----- Extracted data

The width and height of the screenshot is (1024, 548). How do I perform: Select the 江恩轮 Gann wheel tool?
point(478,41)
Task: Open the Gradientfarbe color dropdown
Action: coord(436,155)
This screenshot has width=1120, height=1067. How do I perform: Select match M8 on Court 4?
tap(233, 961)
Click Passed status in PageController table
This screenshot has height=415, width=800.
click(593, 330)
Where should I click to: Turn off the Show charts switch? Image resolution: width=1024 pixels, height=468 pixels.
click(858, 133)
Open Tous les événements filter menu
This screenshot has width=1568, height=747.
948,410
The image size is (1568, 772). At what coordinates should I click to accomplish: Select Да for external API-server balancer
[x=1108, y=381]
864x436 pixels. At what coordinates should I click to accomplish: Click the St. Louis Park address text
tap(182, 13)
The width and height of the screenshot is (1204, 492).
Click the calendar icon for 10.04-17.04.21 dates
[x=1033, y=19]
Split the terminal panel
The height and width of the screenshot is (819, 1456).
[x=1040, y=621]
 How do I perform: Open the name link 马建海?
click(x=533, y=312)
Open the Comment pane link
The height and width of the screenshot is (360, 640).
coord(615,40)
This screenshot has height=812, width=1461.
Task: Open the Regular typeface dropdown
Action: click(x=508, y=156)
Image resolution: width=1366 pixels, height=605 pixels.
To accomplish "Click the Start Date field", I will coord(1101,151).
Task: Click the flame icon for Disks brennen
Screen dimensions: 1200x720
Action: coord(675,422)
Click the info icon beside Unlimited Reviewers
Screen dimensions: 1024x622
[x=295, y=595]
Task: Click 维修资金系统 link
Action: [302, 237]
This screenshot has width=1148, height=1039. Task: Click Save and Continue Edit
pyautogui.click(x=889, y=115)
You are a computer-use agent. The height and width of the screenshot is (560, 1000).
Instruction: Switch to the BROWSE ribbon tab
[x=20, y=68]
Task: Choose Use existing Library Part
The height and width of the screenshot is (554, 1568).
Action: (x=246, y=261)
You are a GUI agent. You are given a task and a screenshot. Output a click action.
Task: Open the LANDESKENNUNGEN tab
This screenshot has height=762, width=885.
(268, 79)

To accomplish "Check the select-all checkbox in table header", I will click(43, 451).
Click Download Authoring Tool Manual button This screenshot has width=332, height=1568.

----------

Exercise instructions: Which lines of the records above hold the word "agent"? Copy each of them.

Expected output:
You are a computer-use agent. The height and width of the screenshot is (560, 1000).
You are a GUI agent. You are given a task and a screenshot. Output a click action.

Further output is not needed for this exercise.